Data extracted from a collection
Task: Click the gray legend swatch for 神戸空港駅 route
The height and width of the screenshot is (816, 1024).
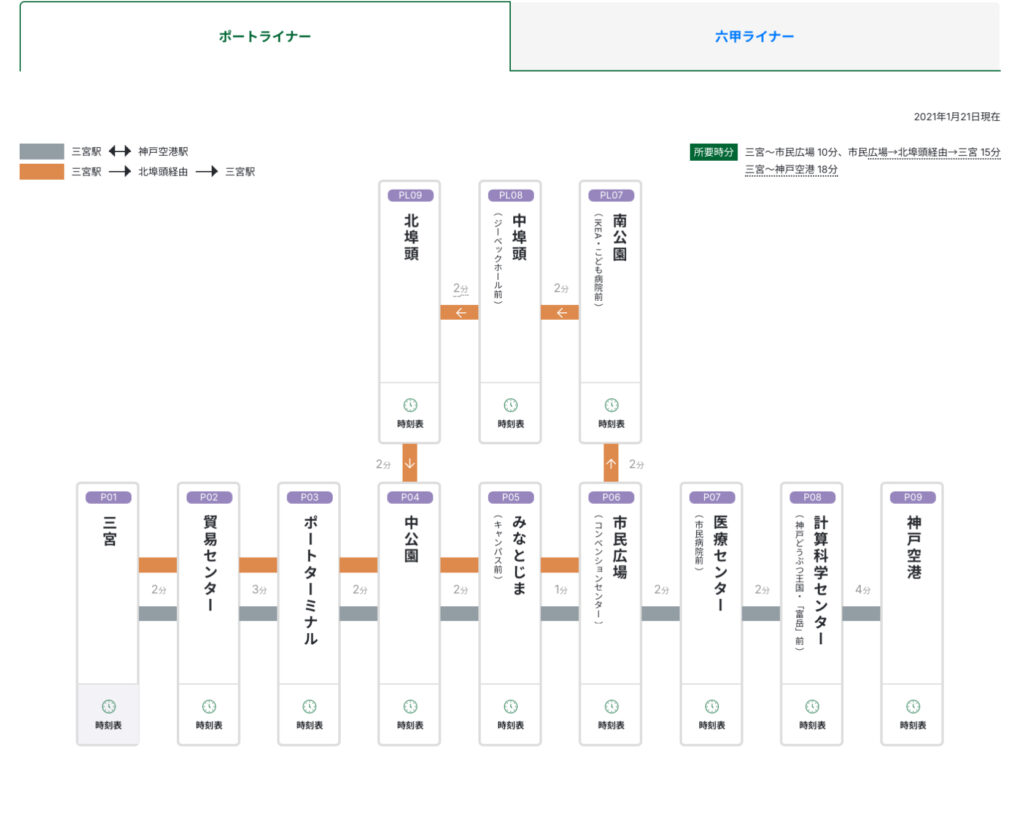Action: coord(42,152)
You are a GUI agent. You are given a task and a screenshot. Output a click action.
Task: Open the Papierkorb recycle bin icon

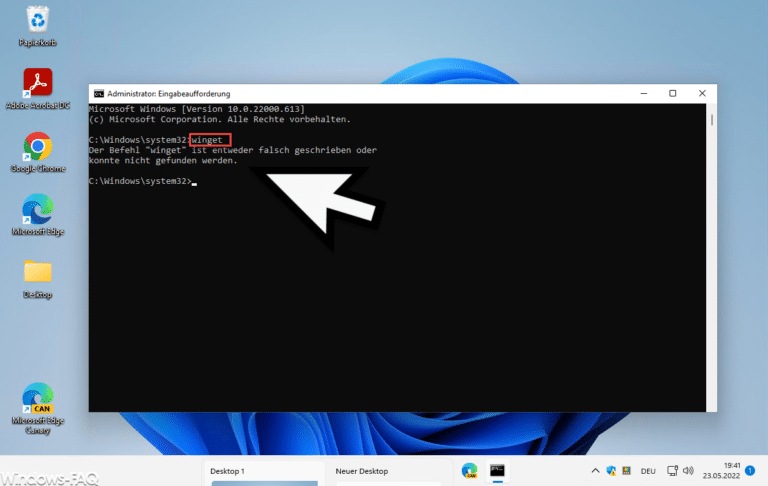37,20
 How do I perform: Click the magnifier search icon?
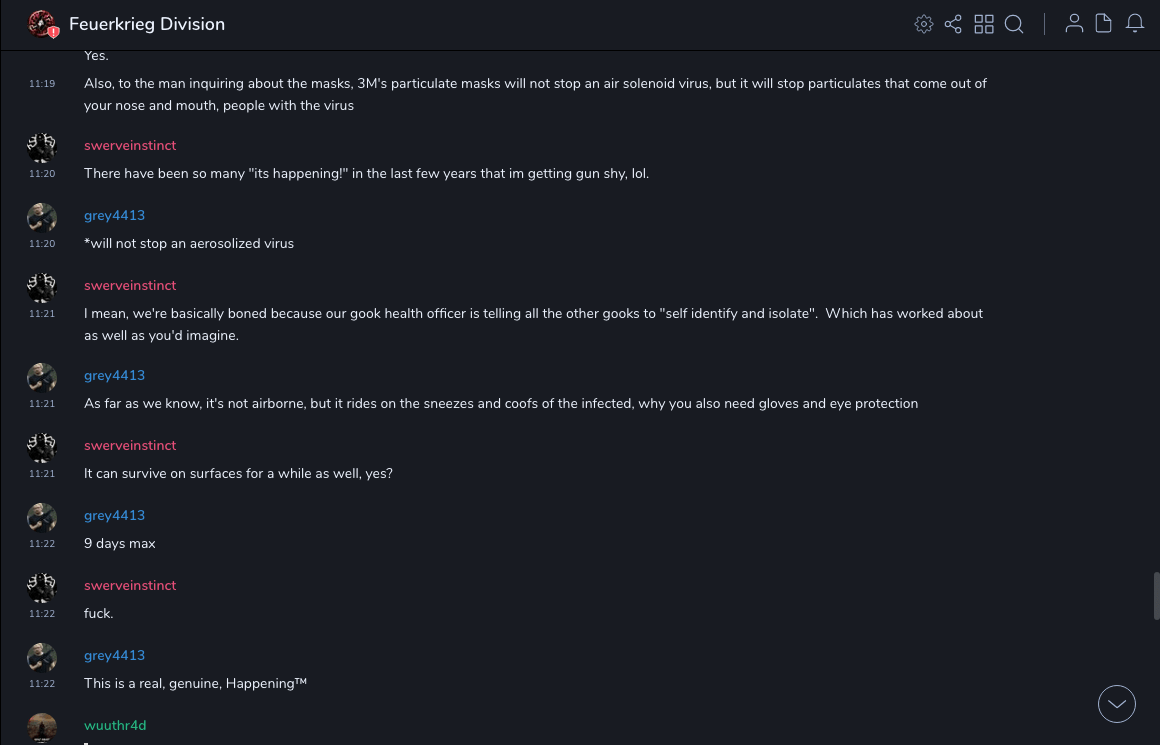coord(1014,24)

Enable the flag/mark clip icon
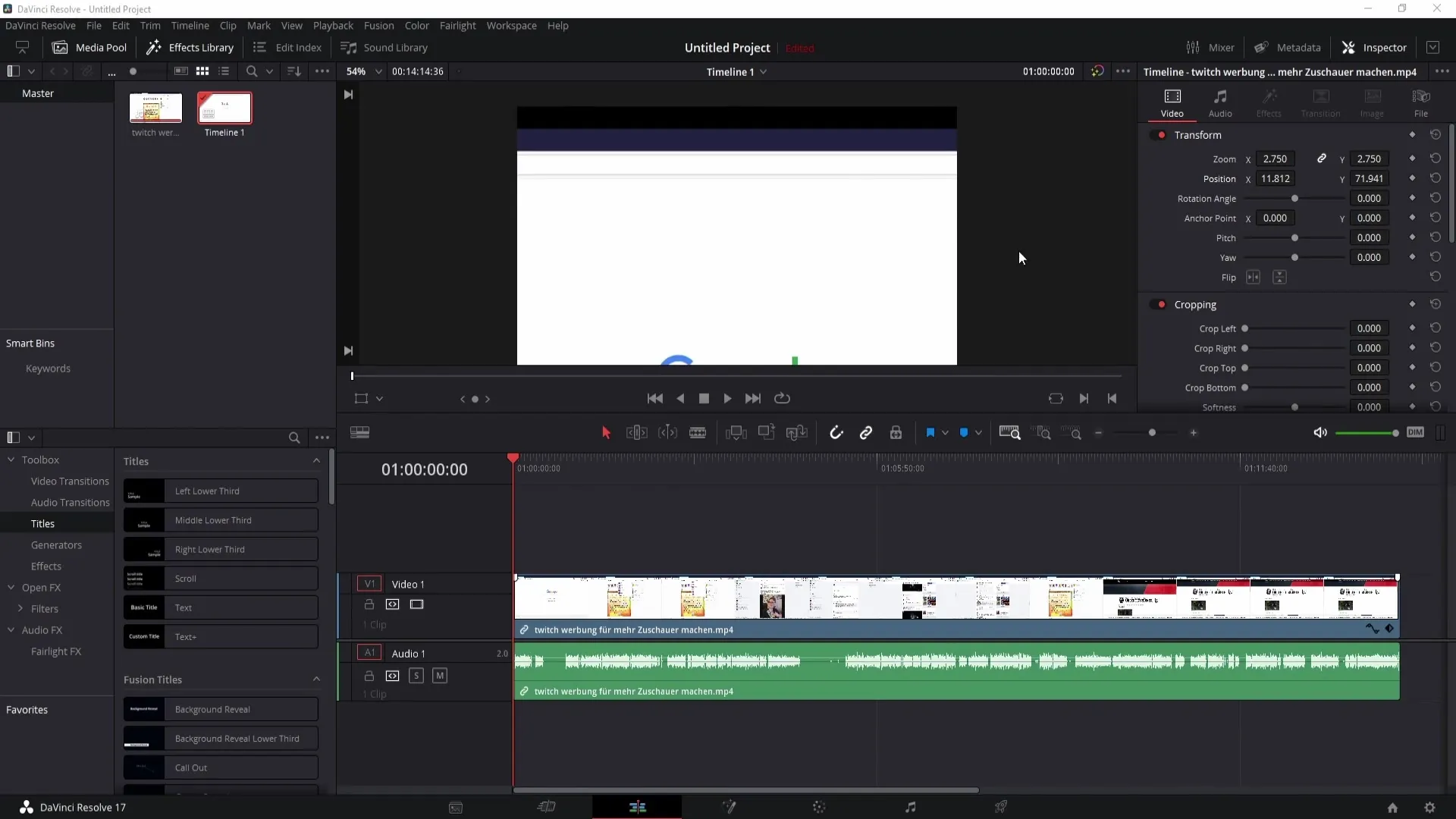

**Work to complete:** Would you output the data above exactly as written, but with no images?

**Your response:**
Task: Click the gray legend swatch for 神戸空港駅 route
The height and width of the screenshot is (816, 1024).
Action: coord(42,152)
You are a GUI agent. You are given a task and a screenshot. Output a click action.
Task: Open the Papierkorb recycle bin icon

37,20
 How do I perform: Click the magnifier search icon?
coord(1014,24)

Enable the flag/mark clip icon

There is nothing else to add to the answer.